O manguito rotador é a estrutura mais frequentemente operada no ombro e uma das condições ortopédicas mais prevalentes em adultos. Mas entre pacientes, e às vezes entre profissionais de saúde, circulam informações incompletas ou equivocadas sobre essa condição.
As dez informações a seguir vêm diretamente da prática clínica. Algumas confirmam o que se imagina. Outras surpreendem.
São raras antes dos 40 anos
Lesões do manguito rotador são muito raras em pacientes com menos de 40 anos. A condição é essencialmente degenerativa, ou seja, decorre do envelhecimento natural do tendão ao longo do tempo. Isso não significa que jovens não possam ter lesões no ombro, mas nesses casos as causas costumam ser traumáticas ou envolvem outras estruturas, como o labrum ou a cápsula articular.
50% dos maiores de 80 anos têm lesão completa
Estudos de prevalência revelam que mais de 50% dos pacientes acima de 80 anos possuem lesões completas do manguito rotador, muitas delas sem qualquer sintoma. Esse dado é clinicamente importante: nem toda lesão identificada em exame de imagem precisa de tratamento cirúrgico. A ausência de sintomas é um dos fatores que orienta a conduta.
A maioria das lesões é degenerativa, não traumática
A grande maioria das lesões do manguito rotador não decorre de um acidente específico. O tendão foi se deteriorando ao longo dos anos, até que uma lesão se instalou. Nos casos em que um trauma precipitou o quadro, o que frequentemente ocorre é que já existia uma lesão prévia e o esforço aumentou sua extensão. Entender isso muda a abordagem: não há culpa nem descuido do paciente.

# O que fazer
**a)** Liste todos os subtítulos de seção que aparecem no texto sobre o manguito rotador.
**b)** Redigite sem alterações o trecho do texto sobre o manguito rotador que vai de "50% dos maiores" até "descuido do paciente.".
Baseie-se somente no texto para responder.

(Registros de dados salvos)

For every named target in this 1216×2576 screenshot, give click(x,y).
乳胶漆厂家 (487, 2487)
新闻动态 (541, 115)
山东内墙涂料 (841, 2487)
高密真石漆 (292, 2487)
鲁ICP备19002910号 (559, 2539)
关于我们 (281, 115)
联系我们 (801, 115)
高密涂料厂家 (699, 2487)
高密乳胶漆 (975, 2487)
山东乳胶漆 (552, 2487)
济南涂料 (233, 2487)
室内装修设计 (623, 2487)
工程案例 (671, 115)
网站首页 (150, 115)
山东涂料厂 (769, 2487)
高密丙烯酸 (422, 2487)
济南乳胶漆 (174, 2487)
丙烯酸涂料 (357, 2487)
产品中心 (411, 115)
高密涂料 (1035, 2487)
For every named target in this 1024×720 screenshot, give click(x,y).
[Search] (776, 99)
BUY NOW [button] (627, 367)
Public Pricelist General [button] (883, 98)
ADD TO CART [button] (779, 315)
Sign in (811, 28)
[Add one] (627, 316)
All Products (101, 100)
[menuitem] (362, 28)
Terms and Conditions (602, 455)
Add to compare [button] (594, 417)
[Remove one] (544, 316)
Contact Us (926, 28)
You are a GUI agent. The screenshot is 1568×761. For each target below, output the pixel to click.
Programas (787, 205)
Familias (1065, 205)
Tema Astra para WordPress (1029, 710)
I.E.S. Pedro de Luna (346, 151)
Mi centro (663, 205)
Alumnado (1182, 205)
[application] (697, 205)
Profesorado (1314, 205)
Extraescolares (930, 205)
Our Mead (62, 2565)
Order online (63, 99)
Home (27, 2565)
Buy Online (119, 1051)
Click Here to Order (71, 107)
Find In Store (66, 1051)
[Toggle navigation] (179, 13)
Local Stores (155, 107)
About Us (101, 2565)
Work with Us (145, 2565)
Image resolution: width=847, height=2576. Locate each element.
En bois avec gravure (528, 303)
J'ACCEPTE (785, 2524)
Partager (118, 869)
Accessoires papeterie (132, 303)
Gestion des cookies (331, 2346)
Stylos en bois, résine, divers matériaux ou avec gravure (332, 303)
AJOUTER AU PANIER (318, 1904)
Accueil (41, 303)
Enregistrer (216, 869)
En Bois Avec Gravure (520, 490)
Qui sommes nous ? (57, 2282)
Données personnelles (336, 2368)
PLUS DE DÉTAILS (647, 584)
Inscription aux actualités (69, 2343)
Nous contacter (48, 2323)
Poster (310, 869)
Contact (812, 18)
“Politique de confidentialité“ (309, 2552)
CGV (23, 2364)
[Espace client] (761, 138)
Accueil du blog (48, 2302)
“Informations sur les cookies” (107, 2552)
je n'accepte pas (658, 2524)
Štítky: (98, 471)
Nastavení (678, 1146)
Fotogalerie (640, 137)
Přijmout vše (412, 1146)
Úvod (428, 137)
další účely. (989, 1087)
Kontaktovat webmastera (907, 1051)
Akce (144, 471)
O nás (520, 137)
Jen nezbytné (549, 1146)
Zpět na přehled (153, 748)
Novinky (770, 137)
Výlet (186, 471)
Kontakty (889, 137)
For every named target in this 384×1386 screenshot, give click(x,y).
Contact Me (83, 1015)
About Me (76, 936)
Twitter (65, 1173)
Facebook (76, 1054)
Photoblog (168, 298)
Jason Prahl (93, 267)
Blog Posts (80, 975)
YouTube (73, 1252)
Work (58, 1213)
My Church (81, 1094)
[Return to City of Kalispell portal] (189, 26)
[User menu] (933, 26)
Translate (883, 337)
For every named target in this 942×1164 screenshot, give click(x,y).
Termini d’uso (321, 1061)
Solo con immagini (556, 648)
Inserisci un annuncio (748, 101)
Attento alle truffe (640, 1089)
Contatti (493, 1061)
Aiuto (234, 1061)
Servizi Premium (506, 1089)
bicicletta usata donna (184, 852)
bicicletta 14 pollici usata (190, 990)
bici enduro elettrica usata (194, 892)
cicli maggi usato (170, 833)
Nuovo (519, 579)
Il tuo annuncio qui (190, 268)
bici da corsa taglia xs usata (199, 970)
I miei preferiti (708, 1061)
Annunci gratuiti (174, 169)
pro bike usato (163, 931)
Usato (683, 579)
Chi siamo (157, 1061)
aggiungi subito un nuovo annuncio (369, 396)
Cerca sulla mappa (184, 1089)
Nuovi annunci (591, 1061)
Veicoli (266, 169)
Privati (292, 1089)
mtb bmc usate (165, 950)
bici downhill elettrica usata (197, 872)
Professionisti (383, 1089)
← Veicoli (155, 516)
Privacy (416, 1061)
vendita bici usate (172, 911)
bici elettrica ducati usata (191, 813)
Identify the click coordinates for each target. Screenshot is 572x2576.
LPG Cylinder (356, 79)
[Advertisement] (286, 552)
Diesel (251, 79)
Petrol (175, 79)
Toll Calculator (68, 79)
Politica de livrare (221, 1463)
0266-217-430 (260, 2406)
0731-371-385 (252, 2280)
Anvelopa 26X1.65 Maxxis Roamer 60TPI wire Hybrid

# Respostas
**a)**
São raras antes dos 40 anos
50% dos maiores de 80 anos têm lesão completa
A maioria das lesões é degenerativa, não traumática

**b)**
50% dos maiores de 80 anos têm lesão completa
Estudos de prevalência revelam que mais de 50% dos pacientes acima de 80 anos possuem lesões completas do manguito rotador, muitas delas sem qualquer sintoma. Esse dado é clinicamente importante: nem toda lesão identificada em exame de imagem precisa de tratamento cirúrgico. A ausência de sintomas é um dos fatores que orienta a conduta.
A maioria das lesões é degenerativa, não traumática
A grande maioria das lesões do manguito rotador não decorre de um acidente específico. O tendão foi se deteriorando ao longo dos anos, até que uma lesão se instalou. Nos casos em que um trauma precipitou o quadro, o que frequentemente ocorre é que já existia uma lesão prévia e o esforço aumentou sua extensão. Entender isso muda a abordagem: não há culpa nem descuido do paciente.